Copyright for the newspapers has been assessed during the life of the project to ensure that any out of copyright content can be re-used by researchers including members of the public and can be found on the British Newspaper Archive website.

 

What is a Machine

What do we talk about when we talk about machines? Are these simple tools, mechanical instruments used in factories, or means of transport? Or are they metaphors that refer to abstract entities like states and justice, or physical ones like bodies or theatre props? Mixing crowdsourced annotation activities and innovative computational linguistic analysis, we have tried to answer this question, writing academic papers testing new working methodologies and producing useful datasets.

 

Living Machines: the language of animacy

How did people in the 19th century imagine the relationship between humans and machines? In what ways have machines appeared to be alive? Using a number of large text corpora we created language models to help explore this question, which has long preoccupied historians. This research has produced papers in linguistics and soon in history; as well as freely available datasets and models.

 

Using 19th-century Maps

Industrialisation is visually evident on tens of thousands of Ordnance Survey maps printed during the 19th century. We have created new, computational tools (MapReader) to navigate and analyse digitised map collections from the National Library of Scotland and the British Library. Working with maps in this way allows us to turn visual content into machine-readable data. This means we can link information from maps to other sources, like place names in newspapers or streets in the census. 

 

Using 19th-century Census Microdata

Historical census information is a fantastic tool for researchers interested in how people were employed in the past. 
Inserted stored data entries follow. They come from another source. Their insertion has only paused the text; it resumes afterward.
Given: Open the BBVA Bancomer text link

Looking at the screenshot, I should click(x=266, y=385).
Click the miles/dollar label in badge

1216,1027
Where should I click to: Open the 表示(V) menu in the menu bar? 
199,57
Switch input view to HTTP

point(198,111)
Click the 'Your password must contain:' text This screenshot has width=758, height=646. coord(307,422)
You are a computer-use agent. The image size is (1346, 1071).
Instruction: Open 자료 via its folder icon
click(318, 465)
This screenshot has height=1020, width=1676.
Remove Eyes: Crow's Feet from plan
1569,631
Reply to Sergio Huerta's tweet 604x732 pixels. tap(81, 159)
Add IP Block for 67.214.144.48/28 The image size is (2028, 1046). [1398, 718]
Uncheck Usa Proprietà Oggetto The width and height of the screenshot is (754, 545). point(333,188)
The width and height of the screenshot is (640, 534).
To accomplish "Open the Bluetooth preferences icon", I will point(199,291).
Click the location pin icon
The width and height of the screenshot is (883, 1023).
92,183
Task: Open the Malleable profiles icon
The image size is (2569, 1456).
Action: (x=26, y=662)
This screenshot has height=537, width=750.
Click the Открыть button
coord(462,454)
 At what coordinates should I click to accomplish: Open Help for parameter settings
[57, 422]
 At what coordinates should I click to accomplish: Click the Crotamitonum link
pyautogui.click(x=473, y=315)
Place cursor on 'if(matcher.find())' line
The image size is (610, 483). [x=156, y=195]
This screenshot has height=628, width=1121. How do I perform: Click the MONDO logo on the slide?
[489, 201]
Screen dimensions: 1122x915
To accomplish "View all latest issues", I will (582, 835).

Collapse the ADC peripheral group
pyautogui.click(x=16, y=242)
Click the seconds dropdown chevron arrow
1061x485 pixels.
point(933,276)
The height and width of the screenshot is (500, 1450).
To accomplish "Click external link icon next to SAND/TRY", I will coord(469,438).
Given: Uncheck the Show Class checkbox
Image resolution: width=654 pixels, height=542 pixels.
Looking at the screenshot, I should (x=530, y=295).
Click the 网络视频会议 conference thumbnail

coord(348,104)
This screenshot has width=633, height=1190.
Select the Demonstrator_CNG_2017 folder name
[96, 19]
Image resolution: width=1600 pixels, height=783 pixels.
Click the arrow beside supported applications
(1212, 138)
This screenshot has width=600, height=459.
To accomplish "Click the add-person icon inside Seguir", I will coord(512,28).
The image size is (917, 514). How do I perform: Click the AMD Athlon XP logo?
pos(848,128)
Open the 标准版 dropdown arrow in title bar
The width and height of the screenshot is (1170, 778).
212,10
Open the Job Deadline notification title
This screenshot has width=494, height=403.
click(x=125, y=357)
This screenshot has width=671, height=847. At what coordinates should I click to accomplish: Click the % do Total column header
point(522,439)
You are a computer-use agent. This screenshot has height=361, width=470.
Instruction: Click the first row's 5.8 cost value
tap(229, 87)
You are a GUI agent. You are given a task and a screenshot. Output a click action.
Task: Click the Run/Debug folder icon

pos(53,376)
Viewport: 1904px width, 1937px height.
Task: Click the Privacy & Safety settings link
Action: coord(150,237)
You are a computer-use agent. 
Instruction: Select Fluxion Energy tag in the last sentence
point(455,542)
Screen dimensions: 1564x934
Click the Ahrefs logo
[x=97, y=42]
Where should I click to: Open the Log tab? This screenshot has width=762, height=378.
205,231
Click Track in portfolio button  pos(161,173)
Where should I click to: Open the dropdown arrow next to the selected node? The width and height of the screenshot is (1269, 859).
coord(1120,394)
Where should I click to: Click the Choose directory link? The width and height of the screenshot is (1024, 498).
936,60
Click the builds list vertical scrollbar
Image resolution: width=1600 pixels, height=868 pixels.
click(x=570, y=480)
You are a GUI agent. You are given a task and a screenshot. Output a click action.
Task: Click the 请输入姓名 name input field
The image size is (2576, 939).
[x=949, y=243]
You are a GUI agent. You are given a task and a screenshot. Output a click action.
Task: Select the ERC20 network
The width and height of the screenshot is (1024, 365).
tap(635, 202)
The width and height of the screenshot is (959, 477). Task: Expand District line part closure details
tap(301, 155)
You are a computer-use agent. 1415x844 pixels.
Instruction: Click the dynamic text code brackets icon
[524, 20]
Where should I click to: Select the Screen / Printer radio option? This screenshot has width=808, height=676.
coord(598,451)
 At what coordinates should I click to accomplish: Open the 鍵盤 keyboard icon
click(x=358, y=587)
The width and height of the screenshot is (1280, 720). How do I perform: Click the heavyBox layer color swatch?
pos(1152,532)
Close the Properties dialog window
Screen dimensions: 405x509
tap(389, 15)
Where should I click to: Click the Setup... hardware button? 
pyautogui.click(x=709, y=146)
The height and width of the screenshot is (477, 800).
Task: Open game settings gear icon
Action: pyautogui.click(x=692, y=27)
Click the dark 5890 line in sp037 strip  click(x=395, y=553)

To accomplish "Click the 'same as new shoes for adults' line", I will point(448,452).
We have also used census data to investigate how new technologies and machines changed the type of work that people were doing. To do this, we developed algorithms to follow people through multiple censuses, to understand how their employment (and where they lived) changed over their lifetime.

 

Beyond the Tracks Research

Building on the methodological work to analyse Ordnance Survey maps and census data independently, we are now also bringing these massive Victorian datasets together. Using a further dataset we created that locates all passenger railway stations in Britain, we explore who lived close to or distant from railway infrastructure and stations. By combining these materials we are able to generate national coverage of all cities, towns, and villages across England and Wales. This research highlights how linking historical information by place sheds light on social change.

 

Making Spatial Humanities Data

The British Library hosts one of the largest collections of historical maps. Living with Machines has contributed to the digitisation and georeferencing of over 15,000 new maps with the collaboration of the National Library of Scotland. 

 

New collaborative methodologies

Bringing together experts and scholars from different fields, from historians to computational linguists, from copyright managers to software developers we have also experimented with new ways of working collaboratively using our expertise to shape new avenues for future research in the ever expanding world of digital humanities. This experience has been described in the forthcoming book Collaborative Historical Research in the Age of Big Data (CUP). 

 

Sharing knowledge about AI with the GLAM sector

We have shared some of the methodologies used within the project organising tutorials and workshops and have contributed on making AI more accessibile in the GLAM sector. One of the most important tutorials being the one released on The Programming Historian.